=== DATA SHOWN ===
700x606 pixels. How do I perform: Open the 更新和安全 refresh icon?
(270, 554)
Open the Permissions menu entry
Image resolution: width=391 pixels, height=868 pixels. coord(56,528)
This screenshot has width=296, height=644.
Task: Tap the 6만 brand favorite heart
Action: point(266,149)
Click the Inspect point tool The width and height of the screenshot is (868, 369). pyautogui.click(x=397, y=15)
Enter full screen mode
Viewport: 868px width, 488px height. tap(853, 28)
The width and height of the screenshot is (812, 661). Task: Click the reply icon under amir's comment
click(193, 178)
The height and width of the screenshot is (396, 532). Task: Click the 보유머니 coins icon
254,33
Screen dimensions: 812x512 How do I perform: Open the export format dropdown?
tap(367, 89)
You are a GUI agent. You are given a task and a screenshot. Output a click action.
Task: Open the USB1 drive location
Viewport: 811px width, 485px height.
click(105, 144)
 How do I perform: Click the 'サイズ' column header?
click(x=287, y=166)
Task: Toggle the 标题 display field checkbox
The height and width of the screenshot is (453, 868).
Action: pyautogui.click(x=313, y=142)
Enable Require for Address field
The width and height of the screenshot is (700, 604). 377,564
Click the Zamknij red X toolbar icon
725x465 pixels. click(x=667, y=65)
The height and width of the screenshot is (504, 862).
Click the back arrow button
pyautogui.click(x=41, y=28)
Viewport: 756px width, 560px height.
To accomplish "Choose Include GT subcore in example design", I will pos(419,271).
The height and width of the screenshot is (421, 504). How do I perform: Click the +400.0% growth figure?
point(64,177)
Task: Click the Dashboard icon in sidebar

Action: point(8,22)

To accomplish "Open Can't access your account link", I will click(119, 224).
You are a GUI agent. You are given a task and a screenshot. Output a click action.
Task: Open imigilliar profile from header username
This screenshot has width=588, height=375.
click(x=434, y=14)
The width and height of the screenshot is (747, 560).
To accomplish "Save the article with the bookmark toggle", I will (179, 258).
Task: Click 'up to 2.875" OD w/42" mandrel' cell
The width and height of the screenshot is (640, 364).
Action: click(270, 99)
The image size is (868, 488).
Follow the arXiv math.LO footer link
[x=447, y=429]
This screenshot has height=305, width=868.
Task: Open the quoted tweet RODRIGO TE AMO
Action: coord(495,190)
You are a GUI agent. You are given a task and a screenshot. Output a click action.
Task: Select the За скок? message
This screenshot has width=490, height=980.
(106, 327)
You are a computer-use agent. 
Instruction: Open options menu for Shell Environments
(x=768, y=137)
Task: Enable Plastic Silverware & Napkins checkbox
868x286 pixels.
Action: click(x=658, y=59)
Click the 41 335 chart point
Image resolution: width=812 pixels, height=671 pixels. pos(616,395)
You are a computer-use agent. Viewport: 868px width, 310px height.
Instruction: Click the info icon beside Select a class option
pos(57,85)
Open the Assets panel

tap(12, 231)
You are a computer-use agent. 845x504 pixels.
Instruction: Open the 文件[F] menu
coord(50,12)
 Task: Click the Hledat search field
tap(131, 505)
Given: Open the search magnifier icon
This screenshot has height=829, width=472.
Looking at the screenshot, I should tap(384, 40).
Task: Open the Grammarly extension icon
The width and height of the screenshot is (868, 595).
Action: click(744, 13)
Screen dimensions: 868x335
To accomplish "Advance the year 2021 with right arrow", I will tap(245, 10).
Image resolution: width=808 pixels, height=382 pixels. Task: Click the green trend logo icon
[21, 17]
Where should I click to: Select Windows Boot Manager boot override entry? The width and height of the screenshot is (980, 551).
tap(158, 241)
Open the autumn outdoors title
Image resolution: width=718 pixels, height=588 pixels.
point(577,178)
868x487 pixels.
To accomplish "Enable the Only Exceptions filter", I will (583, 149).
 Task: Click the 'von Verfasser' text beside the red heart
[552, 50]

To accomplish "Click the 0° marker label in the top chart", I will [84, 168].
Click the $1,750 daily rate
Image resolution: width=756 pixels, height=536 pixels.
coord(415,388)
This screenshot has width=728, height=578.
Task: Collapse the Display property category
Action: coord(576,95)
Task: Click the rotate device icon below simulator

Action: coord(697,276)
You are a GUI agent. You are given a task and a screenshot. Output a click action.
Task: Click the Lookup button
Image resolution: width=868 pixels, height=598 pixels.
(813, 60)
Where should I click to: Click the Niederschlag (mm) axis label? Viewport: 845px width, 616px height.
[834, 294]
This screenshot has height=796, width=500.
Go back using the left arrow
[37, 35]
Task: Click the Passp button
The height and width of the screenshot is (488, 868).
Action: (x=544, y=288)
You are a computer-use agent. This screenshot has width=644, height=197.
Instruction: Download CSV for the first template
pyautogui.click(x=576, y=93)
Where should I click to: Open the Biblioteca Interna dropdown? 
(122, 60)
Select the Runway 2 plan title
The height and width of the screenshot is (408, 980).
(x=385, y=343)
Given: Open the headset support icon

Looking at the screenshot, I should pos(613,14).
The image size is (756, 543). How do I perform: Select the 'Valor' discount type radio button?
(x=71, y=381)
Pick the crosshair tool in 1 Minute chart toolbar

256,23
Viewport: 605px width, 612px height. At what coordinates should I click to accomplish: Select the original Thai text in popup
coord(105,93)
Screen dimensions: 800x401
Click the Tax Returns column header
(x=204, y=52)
===
_WHAT NEEDS TO BE DONE_.
Quote all the records. Keep every word exact.

_ANSWER TO THIS EXERCISE_.
700x606 pixels. How do I perform: Open the 更新和安全 refresh icon?
(270, 554)
Open the Permissions menu entry
Image resolution: width=391 pixels, height=868 pixels. coord(56,528)
This screenshot has width=296, height=644.
Task: Tap the 6만 brand favorite heart
Action: point(266,149)
Click the Inspect point tool The width and height of the screenshot is (868, 369). pyautogui.click(x=397, y=15)
Enter full screen mode
Viewport: 868px width, 488px height. tap(853, 28)
The width and height of the screenshot is (812, 661). Task: Click the reply icon under amir's comment
click(193, 178)
The height and width of the screenshot is (396, 532). Task: Click the 보유머니 coins icon
254,33
Screen dimensions: 812x512 How do I perform: Open the export format dropdown?
tap(367, 89)
You are a GUI agent. You are given a task and a screenshot. Output a click action.
Task: Open the USB1 drive location
Viewport: 811px width, 485px height.
click(105, 144)
 How do I perform: Click the 'サイズ' column header?
click(x=287, y=166)
Task: Toggle the 标题 display field checkbox
The height and width of the screenshot is (453, 868).
Action: pyautogui.click(x=313, y=142)
Enable Require for Address field
The width and height of the screenshot is (700, 604). 377,564
Click the Zamknij red X toolbar icon
725x465 pixels. click(x=667, y=65)
The height and width of the screenshot is (504, 862).
Click the back arrow button
pyautogui.click(x=41, y=28)
Viewport: 756px width, 560px height.
To accomplish "Choose Include GT subcore in example design", I will pos(419,271).
The height and width of the screenshot is (421, 504). How do I perform: Click the +400.0% growth figure?
point(64,177)
Task: Click the Dashboard icon in sidebar

Action: point(8,22)

To accomplish "Open Can't access your account link", I will click(119, 224).
You are a GUI agent. You are given a task and a screenshot. Output a click action.
Task: Open imigilliar profile from header username
This screenshot has width=588, height=375.
click(x=434, y=14)
The width and height of the screenshot is (747, 560).
To accomplish "Save the article with the bookmark toggle", I will (179, 258).
Task: Click 'up to 2.875" OD w/42" mandrel' cell
The width and height of the screenshot is (640, 364).
Action: click(270, 99)
The image size is (868, 488).
Follow the arXiv math.LO footer link
[x=447, y=429]
This screenshot has height=305, width=868.
Task: Open the quoted tweet RODRIGO TE AMO
Action: coord(495,190)
You are a GUI agent. You are given a task and a screenshot. Output a click action.
Task: Select the За скок? message
This screenshot has width=490, height=980.
(106, 327)
You are a computer-use agent. 
Instruction: Open options menu for Shell Environments
(x=768, y=137)
Task: Enable Plastic Silverware & Napkins checkbox
868x286 pixels.
Action: click(x=658, y=59)
Click the 41 335 chart point
Image resolution: width=812 pixels, height=671 pixels. pos(616,395)
You are a computer-use agent. Viewport: 868px width, 310px height.
Instruction: Click the info icon beside Select a class option
pos(57,85)
Open the Assets panel

tap(12, 231)
You are a computer-use agent. 845x504 pixels.
Instruction: Open the 文件[F] menu
coord(50,12)
 Task: Click the Hledat search field
tap(131, 505)
Given: Open the search magnifier icon
This screenshot has height=829, width=472.
Looking at the screenshot, I should tap(384, 40).
Task: Open the Grammarly extension icon
The width and height of the screenshot is (868, 595).
Action: click(744, 13)
Screen dimensions: 868x335
To accomplish "Advance the year 2021 with right arrow", I will tap(245, 10).
Image resolution: width=808 pixels, height=382 pixels. Task: Click the green trend logo icon
[21, 17]
Where should I click to: Select Windows Boot Manager boot override entry? The width and height of the screenshot is (980, 551).
tap(158, 241)
Open the autumn outdoors title
Image resolution: width=718 pixels, height=588 pixels.
point(577,178)
868x487 pixels.
To accomplish "Enable the Only Exceptions filter", I will (583, 149).
 Task: Click the 'von Verfasser' text beside the red heart
[552, 50]

To accomplish "Click the 0° marker label in the top chart", I will [84, 168].
Click the $1,750 daily rate
Image resolution: width=756 pixels, height=536 pixels.
coord(415,388)
This screenshot has width=728, height=578.
Task: Collapse the Display property category
Action: coord(576,95)
Task: Click the rotate device icon below simulator

Action: coord(697,276)
You are a GUI agent. You are given a task and a screenshot. Output a click action.
Task: Click the Lookup button
Image resolution: width=868 pixels, height=598 pixels.
(813, 60)
Where should I click to: Click the Niederschlag (mm) axis label? Viewport: 845px width, 616px height.
[834, 294]
This screenshot has height=796, width=500.
Go back using the left arrow
[37, 35]
Task: Click the Passp button
The height and width of the screenshot is (488, 868).
Action: (x=544, y=288)
You are a computer-use agent. This screenshot has width=644, height=197.
Instruction: Download CSV for the first template
pyautogui.click(x=576, y=93)
Where should I click to: Open the Biblioteca Interna dropdown? 
(122, 60)
Select the Runway 2 plan title
The height and width of the screenshot is (408, 980).
(x=385, y=343)
Given: Open the headset support icon

Looking at the screenshot, I should pos(613,14).
The image size is (756, 543). How do I perform: Select the 'Valor' discount type radio button?
(x=71, y=381)
Pick the crosshair tool in 1 Minute chart toolbar

256,23
Viewport: 605px width, 612px height. At what coordinates should I click to accomplish: Select the original Thai text in popup
coord(105,93)
Screen dimensions: 800x401
Click the Tax Returns column header
(x=204, y=52)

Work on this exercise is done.